__Textauszug__:

● ● ● ● ●

Datenmodell
MutterDB speichert keine Personen, sondern Mütter-Profile. Jedes Profil ist ein dokumentenartiger Eintrag mit erweiterbaren Eigenschaften:
{
"id": "mom_helga_64",
"first_name": "Helga",
"age": 64,
"weight_class": "freundlich",
"phrases": [
"Hast du gegessen?",
"Zieh dir was Warmes an.",
"Ich sag ja nichts."
],
"call_freq": "hoch",
"last_advice": "Ruf öfter an.",
"_indexed": ["phrases", "call_freq"]
}
Eigenschaften
- Verteilt: automatisches Sharding nach Postleitzahl der Mutter
- Replikation: mindestens 3 Tanten in der Replikationskette
- Konsistenz: eventual — wie deine Mutter, wenn du nicht aufräumst
- ACID: Atomar, Cholerisch, Iso-süß-sauer, Direkt
- Backup: tägliches Snapshot in Helgas Schuhkarton
Performance
10 Mrd.indizierte Mütter
2 msP99 Read-Latenz
11 msP99 Write-Latenz (passive Aggression inkl.)

● ● ● ● ●

__Datenübersicht__:
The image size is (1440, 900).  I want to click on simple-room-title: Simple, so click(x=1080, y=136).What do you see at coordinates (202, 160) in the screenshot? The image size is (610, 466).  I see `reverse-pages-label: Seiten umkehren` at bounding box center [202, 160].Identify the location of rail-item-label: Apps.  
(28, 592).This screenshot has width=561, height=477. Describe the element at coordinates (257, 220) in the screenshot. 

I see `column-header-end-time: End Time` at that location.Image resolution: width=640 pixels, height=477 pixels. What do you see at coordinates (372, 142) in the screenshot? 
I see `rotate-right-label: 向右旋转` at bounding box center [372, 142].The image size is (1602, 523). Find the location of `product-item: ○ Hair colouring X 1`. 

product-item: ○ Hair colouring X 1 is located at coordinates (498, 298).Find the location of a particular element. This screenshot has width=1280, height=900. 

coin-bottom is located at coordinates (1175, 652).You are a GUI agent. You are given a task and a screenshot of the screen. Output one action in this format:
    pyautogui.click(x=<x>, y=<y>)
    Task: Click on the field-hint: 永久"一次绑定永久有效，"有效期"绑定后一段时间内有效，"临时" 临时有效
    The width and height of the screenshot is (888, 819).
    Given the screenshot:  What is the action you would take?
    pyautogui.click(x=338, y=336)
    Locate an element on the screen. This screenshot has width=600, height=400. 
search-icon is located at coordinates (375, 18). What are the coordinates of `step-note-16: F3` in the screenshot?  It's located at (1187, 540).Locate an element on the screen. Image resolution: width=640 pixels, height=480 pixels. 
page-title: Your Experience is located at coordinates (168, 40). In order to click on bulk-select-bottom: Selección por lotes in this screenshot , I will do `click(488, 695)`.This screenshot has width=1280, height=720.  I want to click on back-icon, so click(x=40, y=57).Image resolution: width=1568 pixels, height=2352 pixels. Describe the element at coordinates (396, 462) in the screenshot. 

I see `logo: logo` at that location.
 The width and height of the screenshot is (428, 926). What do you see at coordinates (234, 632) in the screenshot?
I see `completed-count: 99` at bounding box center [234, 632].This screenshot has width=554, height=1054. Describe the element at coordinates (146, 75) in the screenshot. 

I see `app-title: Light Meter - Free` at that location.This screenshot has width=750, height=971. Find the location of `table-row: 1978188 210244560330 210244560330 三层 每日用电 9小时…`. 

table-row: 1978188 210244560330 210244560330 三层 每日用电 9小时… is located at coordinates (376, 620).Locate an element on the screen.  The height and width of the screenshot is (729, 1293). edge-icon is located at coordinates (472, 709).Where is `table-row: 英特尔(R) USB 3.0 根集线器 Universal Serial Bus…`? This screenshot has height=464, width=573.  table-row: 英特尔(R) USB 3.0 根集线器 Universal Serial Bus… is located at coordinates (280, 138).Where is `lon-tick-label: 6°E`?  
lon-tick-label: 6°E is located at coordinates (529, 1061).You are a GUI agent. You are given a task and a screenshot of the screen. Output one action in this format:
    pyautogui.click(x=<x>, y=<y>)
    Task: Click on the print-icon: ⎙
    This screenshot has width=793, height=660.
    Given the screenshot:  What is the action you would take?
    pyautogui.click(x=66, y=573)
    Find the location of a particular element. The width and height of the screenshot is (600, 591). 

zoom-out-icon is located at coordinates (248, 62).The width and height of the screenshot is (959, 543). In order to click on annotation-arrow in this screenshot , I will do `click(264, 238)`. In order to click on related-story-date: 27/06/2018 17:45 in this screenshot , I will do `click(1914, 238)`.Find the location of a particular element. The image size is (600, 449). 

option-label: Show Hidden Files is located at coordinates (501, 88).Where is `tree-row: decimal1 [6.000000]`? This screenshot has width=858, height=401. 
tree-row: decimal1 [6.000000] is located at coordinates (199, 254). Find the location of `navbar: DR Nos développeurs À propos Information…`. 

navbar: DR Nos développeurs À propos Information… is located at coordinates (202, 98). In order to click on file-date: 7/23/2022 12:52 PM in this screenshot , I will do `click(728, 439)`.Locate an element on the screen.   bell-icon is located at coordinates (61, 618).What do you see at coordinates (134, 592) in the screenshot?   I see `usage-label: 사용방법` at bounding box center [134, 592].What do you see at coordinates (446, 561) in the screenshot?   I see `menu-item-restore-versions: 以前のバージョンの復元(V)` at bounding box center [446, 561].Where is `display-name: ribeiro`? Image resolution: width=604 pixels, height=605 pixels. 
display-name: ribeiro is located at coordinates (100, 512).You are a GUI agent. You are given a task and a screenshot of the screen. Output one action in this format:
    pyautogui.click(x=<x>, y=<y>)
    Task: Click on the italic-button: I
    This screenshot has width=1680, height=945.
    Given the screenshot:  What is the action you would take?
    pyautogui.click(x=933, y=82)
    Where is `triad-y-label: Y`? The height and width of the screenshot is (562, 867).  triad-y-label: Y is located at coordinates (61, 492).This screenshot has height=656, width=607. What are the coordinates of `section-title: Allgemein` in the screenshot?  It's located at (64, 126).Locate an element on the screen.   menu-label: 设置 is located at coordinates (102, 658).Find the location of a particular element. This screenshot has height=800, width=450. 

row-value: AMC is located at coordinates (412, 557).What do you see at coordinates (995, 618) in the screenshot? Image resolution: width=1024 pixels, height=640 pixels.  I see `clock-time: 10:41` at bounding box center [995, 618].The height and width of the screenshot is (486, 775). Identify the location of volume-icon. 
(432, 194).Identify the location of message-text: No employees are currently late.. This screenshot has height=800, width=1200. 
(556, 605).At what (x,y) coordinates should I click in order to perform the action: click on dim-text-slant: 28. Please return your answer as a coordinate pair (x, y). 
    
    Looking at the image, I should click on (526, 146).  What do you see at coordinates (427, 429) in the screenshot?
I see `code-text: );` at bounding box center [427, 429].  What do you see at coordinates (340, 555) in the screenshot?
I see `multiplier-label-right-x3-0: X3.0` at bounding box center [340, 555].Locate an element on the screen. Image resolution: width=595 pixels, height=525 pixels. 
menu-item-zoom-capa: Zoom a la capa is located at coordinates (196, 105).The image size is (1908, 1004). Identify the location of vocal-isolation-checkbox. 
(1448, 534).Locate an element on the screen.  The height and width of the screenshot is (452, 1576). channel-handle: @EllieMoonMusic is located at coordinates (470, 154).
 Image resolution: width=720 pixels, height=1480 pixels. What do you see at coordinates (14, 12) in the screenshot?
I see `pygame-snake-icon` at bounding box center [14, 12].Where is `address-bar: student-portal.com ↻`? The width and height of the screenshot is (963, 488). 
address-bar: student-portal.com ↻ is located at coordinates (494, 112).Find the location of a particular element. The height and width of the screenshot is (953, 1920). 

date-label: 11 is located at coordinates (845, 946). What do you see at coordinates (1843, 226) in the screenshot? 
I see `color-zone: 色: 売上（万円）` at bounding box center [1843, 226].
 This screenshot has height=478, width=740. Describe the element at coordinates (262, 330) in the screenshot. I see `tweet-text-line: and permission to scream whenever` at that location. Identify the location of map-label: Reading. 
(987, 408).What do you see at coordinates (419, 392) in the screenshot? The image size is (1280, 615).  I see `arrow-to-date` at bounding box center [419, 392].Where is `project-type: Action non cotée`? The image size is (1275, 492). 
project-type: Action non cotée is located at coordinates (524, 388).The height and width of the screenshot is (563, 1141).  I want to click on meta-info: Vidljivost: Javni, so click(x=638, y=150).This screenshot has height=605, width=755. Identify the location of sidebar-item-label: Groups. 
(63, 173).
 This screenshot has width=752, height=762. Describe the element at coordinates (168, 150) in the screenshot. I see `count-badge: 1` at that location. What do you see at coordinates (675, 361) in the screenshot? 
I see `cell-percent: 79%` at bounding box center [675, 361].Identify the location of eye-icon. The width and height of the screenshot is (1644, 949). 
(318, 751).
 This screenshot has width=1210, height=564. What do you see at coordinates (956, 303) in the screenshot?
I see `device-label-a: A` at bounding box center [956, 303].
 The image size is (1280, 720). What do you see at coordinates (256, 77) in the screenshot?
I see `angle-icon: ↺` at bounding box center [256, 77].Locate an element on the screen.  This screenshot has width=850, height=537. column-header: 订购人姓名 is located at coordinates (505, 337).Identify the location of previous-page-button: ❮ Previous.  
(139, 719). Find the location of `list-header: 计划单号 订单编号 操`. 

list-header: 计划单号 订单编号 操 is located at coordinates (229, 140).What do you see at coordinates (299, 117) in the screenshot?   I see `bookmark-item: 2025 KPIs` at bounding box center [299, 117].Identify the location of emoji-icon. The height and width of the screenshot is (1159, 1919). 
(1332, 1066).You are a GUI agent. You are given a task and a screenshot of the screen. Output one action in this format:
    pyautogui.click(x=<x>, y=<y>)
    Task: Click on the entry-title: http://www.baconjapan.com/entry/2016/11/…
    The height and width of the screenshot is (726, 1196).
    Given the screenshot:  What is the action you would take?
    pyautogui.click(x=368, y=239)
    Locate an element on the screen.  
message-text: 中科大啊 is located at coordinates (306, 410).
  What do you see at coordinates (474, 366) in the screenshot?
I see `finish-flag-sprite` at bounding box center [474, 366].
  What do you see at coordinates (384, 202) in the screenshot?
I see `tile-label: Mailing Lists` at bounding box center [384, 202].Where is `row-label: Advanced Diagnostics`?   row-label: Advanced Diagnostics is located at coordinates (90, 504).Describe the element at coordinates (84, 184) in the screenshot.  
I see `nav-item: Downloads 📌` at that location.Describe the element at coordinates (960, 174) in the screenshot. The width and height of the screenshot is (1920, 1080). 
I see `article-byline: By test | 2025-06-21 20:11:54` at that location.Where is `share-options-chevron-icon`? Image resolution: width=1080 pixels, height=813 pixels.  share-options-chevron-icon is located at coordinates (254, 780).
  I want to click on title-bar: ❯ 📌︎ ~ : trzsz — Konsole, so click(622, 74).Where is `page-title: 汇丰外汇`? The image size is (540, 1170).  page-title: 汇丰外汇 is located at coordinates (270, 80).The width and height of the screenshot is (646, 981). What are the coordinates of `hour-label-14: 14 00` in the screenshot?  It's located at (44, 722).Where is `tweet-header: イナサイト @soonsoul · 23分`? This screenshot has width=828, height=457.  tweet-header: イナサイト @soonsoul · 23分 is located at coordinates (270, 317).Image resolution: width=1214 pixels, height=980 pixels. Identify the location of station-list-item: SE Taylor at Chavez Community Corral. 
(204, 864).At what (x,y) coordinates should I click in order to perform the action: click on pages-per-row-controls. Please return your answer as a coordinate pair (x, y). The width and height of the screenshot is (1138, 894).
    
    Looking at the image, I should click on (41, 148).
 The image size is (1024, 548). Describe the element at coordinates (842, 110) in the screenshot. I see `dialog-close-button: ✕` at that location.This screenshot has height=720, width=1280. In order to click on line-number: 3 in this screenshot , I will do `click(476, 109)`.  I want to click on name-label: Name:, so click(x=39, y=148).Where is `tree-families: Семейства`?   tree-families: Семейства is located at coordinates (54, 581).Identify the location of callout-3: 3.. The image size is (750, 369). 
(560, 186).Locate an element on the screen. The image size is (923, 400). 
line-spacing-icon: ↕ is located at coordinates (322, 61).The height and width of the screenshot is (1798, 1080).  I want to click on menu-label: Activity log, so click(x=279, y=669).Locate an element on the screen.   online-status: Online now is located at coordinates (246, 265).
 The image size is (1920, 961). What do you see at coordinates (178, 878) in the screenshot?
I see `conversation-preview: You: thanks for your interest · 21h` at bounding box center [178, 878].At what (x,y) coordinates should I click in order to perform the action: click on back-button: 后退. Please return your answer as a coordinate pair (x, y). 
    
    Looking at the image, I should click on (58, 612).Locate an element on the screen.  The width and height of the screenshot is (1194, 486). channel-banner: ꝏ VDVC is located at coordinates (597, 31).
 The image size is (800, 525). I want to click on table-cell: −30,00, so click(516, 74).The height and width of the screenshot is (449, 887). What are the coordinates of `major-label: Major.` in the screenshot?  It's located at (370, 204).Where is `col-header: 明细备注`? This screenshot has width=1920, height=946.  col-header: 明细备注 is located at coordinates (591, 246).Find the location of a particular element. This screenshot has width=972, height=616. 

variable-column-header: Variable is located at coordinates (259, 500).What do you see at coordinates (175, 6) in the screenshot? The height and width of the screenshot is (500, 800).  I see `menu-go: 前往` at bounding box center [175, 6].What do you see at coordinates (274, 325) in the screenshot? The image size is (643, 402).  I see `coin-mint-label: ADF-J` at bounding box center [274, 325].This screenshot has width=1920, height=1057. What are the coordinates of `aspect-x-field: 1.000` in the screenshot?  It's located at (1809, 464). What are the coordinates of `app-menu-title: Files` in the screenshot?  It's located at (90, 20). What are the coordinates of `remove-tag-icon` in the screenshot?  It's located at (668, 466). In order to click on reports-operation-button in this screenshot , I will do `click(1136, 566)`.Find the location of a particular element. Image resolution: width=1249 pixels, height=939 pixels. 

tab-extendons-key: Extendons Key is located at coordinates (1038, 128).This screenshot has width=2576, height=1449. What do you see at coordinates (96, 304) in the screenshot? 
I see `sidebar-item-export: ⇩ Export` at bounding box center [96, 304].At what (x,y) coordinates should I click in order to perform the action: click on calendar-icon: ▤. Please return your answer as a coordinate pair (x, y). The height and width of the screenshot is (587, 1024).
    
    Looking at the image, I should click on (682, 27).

● ● ● ● ●

__Aufgaben__:
a - Wo wird laut dem Text über MutterDB das tägliche Backup abgelegt?
b - Schreib den Text über MutterDB weiter, direkt im Anschluss an seine letzte Zeile.

__Lösungen__:
a - In Helgas Schuhkarton.

b -
99,9999%Verfügbarkeit (außer sonntags)
Wann verwenden?
- Du willst Mama-Profile strukturiert speichern, statt sie deinem Vater im Kopf zu lassen.
- Du brauchst Volltextsuche über alle ihre Anrufe der letzten 30 Jahre.
- Du willst aggregieren: „Wie oft hat sie diese Woche gefragt, wann ich heirate?"
NoSQL.
Nein. Es heißt nur „NoSQL", weil nooooo, son lacht nicht.